High upfront cost (54%) is a top barrier, as is limited access to renewable energy (48%), and unclear return on investment (ROI) measurement (40%), followed by regulatory complexity (37%) and technology maturity (35%).
Areas that are less problematic suggest that industry executives feel the processes and technologies are there, but they just can’t win the argument and embed sustainability into strategies and operations. Supply-chain gaps (28%) and organizational silos (21%) matter, and classic blockers like capital competition (17%), internal resistance (12%), and weak customer demand (8%) are comparatively minor.

Sample: 102 senior industry leaders
Source: HFS Research, 2025
Success across the enterprise leaders we surveyed often came not from standalone gestures but from practical, scalable changes that created value for multiple stakeholders—again, connecting immediate value and outcomes with meeting strands of the broader sustainability systems change (see our separate outline).
Digital tools like predictive maintenance that cut energy use by 30%, AI-driven flight planning reducing fuel by 8%, and smart water sensors slashing losses by 30% show how data and automation deliver measurable impact.

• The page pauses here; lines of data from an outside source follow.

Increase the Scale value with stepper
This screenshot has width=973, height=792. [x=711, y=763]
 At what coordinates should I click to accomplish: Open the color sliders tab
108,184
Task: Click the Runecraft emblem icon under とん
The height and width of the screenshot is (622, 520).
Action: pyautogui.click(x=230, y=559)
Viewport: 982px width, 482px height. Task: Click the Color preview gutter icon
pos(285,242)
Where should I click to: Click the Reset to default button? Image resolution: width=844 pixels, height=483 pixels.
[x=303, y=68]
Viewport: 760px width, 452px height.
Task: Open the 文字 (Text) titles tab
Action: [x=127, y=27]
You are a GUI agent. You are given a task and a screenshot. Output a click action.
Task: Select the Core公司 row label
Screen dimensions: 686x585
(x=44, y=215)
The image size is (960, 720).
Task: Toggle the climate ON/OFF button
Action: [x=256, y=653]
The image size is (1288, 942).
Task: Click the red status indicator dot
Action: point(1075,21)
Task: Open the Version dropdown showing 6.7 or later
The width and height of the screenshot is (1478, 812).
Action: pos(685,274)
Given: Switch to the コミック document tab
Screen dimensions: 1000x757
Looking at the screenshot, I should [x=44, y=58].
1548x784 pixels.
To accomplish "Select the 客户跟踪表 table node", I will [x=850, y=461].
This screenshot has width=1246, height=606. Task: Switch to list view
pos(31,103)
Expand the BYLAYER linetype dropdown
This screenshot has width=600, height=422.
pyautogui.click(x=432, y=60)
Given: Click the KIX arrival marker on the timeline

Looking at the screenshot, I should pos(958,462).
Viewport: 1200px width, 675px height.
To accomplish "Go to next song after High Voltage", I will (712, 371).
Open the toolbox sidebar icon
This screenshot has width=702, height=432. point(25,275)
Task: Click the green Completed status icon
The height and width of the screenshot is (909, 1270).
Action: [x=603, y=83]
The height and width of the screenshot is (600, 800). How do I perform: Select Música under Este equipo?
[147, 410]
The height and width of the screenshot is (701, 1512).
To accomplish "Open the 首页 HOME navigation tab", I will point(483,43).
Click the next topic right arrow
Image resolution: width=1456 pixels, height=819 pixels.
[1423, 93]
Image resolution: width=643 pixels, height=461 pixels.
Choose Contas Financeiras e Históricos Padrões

Circular economy approaches also stood out: reusing steel from demolished buildings, refurbishing EV batteries for grid storage, and closed-loop recycling with suppliers created both cost savings and environmental benefits.
Extending these efforts beyond internal operations proved critical, from providing customers with software to manage energy use to persuading suppliers to repurpose end-of-life materials.
Finally, embedding sustainability into brand identity and workforce culture attracted talent, reduced attrition, and inspired innovation, underscoring that lasting progress comes when green practices strengthen both business performance and purpose.
Many of these practical, scalable changes, like predictive maintenance, water sensors, and flight planning, are also signs of early agent-led workflows. These are not just efficiency wins but glimpses into “agentic orchestration” delivering measurable sustainability outcomes.
Executives reported that sustainability projects frequently stall due to fragile supply chains, shifting regulations, and technology-performance gaps, as well as cultural and financial barriers inside organizations.
External factors, through supply chains and regulations, included the inability to secure reliable, sustainable materials—such as recycled plastics, cobalt for electric vehicle batteries, or sustainable aviation fuel—as a key obstacle. At the same time, regulatory delays (e.g., “byzantine” aircraft certification or waste-to-energy approvals) made planning risky and slow.
When considering technology, even when they showed promise, tech often underperformed in practice, like cobalt-free batteries degrading too quickly or bio-surfactants failing on shelf life.
Internally, projects faltered when middle management lacked incentives, employees resisted behavioral changes, or customers rejected eco-friendly alternatives that looked different or cost more.
Financial pressures also loomed large, with long payback periods, retooling costs, and premium pricing proving hard to justify.
Taken together, these experiences underscore that achieving sustainability requires not only technology and investment but also stable policy frameworks, resilient supply chains, cultural buy-in, and financial models that balance long-term impact with short-term realities.
Executives will never not have to link the short-term and long-term. They need the talent, goals, and plans to link the two.
The data and stories of industrial executives point toward a present failure to plan transitions for sustainability, AI, and the talent they’ll need to address both.
That alignment starts by aligning the senior leadership team on the long-term trajectories and goals. With those trajectories aligned throughout the company and down to daily operations and innovation teams. With clear outcomes and messaging that show the current and future workforce that your enterprise is part of the sustainable and technology-based future system… before it’s frantically forced to react to others who lead instead.